### 練習問題
『ドラクエ』についての読解文を、全文一字一句違えずに書き写してください。

### 読解文
★ ★ ★
ちなみに僕は、すぎやま氏が既に実績を山ほど築いている大御所作曲家とは知らず、テレビなどですぎやま氏の名前を目にしても「『ドラクエ』のすぎやまこういちとは、同姓同名(しかも同じ平仮名表記)の別人」だと思っていたのはここだけの話。


そしてスタジオゲストとして、『ドラクエ』の産みの親である堀井雄二氏が登場。
生放送で貴重な生証言が飛び出したので、ここで紹介。

ドラクエ』を作る切っ掛けは、家庭用ゲーム機でRPGを作ってみたかったから。それまでの家庭用ゲーム機はアクションゲームが中心だったけど、「ゲームオーバーの無いゲーム」としてRPGを作りたかった。
それまでのRPGは遊ぶために技術が必要だった。でも初心者向けに最初にレールを敷いて「後はご自由に遊んで欲しい」というゲームにした。

…まずは『ドラクエ』製作の切っ掛けについて。
今でこそ当たり前な「家庭用ゲーム機でRPG」だけど、当時のRPGはスペックの高いパソコン向けで、内容もパソコンユーザ向けの難解なものが殆どだった。
そこで初心者向けRPGとして作ったのが『ドラクエ』ということか。


続いては、色々な質問に対する回答。

※作品毎に何年も間隔が空くことについて
ナンバリングタイトル以外にも外伝作品の監修を行っているので忙しい。実際、『9』が発売されてからも外伝作品が6本も作られている。
★ ★ ★
### 提供資料
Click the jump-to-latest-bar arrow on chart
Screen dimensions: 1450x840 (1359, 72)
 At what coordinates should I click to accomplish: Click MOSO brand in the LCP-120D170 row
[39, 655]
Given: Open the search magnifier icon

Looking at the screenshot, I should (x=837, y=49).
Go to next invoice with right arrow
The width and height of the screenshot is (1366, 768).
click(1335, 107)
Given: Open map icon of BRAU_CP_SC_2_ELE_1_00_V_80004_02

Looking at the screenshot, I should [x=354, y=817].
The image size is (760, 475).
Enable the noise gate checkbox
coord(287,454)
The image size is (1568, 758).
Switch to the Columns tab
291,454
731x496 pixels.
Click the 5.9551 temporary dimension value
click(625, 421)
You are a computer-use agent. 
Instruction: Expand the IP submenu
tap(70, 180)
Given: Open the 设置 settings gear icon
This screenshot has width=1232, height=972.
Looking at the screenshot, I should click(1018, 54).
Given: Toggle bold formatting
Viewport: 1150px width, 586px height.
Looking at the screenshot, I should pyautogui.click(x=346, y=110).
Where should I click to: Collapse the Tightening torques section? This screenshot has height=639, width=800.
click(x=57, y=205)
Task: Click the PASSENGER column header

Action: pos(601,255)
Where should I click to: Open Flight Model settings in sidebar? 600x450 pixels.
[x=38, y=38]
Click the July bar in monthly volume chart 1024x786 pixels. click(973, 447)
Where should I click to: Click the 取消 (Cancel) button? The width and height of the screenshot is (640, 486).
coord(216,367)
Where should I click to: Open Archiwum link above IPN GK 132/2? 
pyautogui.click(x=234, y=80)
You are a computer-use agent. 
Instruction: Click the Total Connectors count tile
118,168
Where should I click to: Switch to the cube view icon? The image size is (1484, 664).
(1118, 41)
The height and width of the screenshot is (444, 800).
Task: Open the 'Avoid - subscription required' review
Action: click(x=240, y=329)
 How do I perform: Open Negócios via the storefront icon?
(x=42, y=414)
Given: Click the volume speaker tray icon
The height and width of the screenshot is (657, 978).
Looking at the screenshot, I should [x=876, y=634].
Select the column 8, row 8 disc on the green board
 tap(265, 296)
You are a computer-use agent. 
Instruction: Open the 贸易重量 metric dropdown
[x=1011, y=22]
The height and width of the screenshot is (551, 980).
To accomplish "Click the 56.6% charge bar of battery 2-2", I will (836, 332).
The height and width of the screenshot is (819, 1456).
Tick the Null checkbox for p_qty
★ ★ ★
### 解答例
ちなみに僕は、すぎやま氏が既に実績を山ほど築いている大御所作曲家とは知らず、テレビなどですぎやま氏の名前を目にしても「『ドラクエ』のすぎやまこういちとは、同姓同名(しかも同じ平仮名表記)の別人」だと思っていたのはここだけの話。


そしてスタジオゲストとして、『ドラクエ』の産みの親である堀井雄二氏が登場。
生放送で貴重な生証言が飛び出したので、ここで紹介。

ドラクエ』を作る切っ掛けは、家庭用ゲーム機でRPGを作ってみたかったから。それまでの家庭用ゲーム機はアクションゲームが中心だったけど、「ゲームオーバーの無いゲーム」としてRPGを作りたかった。
それまでのRPGは遊ぶために技術が必要だった。でも初心者向けに最初にレールを敷いて「後はご自由に遊んで欲しい」というゲームにした。

…まずは『ドラクエ』製作の切っ掛けについて。
今でこそ当たり前な「家庭用ゲーム機でRPG」だけど、当時のRPGはスペックの高いパソコン向けで、内容もパソコンユーザ向けの難解なものが殆どだった。
そこで初心者向けRPGとして作ったのが『ドラクエ』ということか。


続いては、色々な質問に対する回答。

※作品毎に何年も間隔が空くことについて
ナンバリングタイトル以外にも外伝作品の監修を行っているので忙しい。実際、『9』が発売されてからも外伝作品が6本も作られている。